Un blog par ailleurs éminemment sympathique puisqu'il salue, fort discrètement malgré tout, les rares blogs ayant parlé du produit avant sa sortie officielle, dont évidemment GeodataBlog !

A noté que pour le moment Evadeo n'est pas référencé sur le site http://www.alertegps.com/, la référence pour la maintenance des positions des radars.

Le terme Evadeo a du être acheté par IGN sur google car la référence ressort très bien placé, en revanche le couplage IGN et GPS, fait plutôt référence au métier de base d'IGN, la topographie.

Il sera intéressant de suivre l'accueil de ce GPS personnel qui inclut des versions numériques de cartes traditionnelles comme différenciateur. La qualité des contenus cartographiques saura-t-elle faire la différence ?

Navteq acquiert la société traffic.com

Le bien connu producteur de données routières prépare activement l’évolution de son marché en faisant l’acquisition du leader américain de l’information trafic.

Cette acquisition est symbolique de l’évolution future des fournisseurs de données cartographiques de référence, qui vont devenir fournisseurs de contenus multiples et à valeur ajoutée.
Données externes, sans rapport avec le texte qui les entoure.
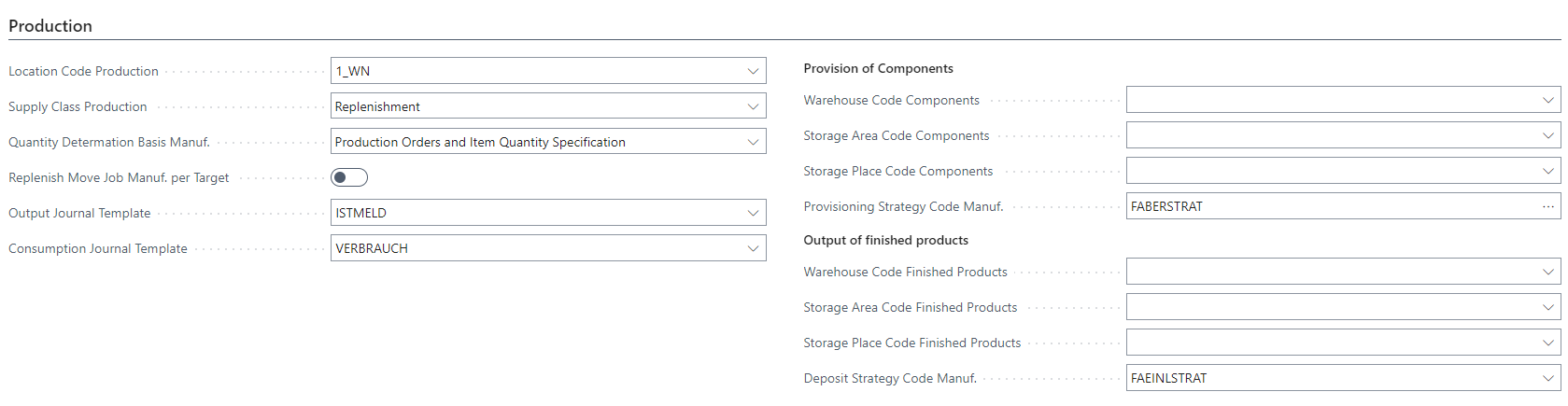Click ellipsis button for Provisioning Strategy Code

1547,206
Dans le communiqué de presse d’annonce, Judson GREEN, CEO de Navteq, expose que la direction stratégique de Navteq est d’améliorer la qualité de la base cartographique en l’enrichissant de contenus qui vont permettre d’augmenter le service rendu et le confort des outils de navigation.

La carte va de plus en plus devenir un support permettant de valoriser et vendre des contenus et des services à plus forte valeur ajoutée.

En accompagnement de cette stratégie, il est à noter que depuis quelques mois Navteq a créé une nouvelle fonction de commercialisation de contenu. Pendant des années les deux acteurs mondiaux se sont affrontés pour mettre en avant le plus de POIs possible. Indicateur longtemps exploité comme gage de richesse de contenu. Le seuil de pertinence de cette indicateur à du être dépassé, car maintenant Navteq dispose d’un media : sa base.

Fort de ses contrats de licence avec les grands constructeurs automobiles, Navteq commercialise maintenant le droit d’être présent dans sa base. Ainsi, hier Navteq se serait damné pour disposer d’une base parfaitement à jour des magasins du groupe CARREFOUR, aujourd’hui, Navteq fort de sa très forte pénétration du marché de l’automobile, et de la maturité du marché de GPS personnel, renverse la vapeur et va proposer à ce même groupe de pouvoir être présent dans sa base contre le paiement d’un « droit d’affichage ».

En contrepartie de cette participation financière l’enseigne pourra mettre à jour sa propre base de points de vente dans la base Navteq, mais également fournir des renseignements à valeur ajoutée comme les horaires d’ouvertures, les coordonnées téléphoniques, … Une véritable logique de vente d’espace publicitaire.

Les bases cartographiques urbaines sont devenues des media.

Ce ne sont ni Google, ni TomTom qui démentiront ce point de vue, puisque chacun d’eux s’est lancé à sa façon dans cette vente d’espace publicitaire cartographique. Google, en pariant sur le local search, et en commercialisant le droit d’apparaitre en permanence ou sur critère sur la carte affichée pour l’internaute, et TomTom en se lançant dans la même course aux contenus à valeur ajoutée que Navteq.

TomTom annonçait la semaine dernière le lancement de son initiative d’information trafic en partenariat avec Vodafone sur les Pays-Bas, et commercialisant comme Navteq le droit d’apparaître comme POIs sur les cartes de ses GPS portables.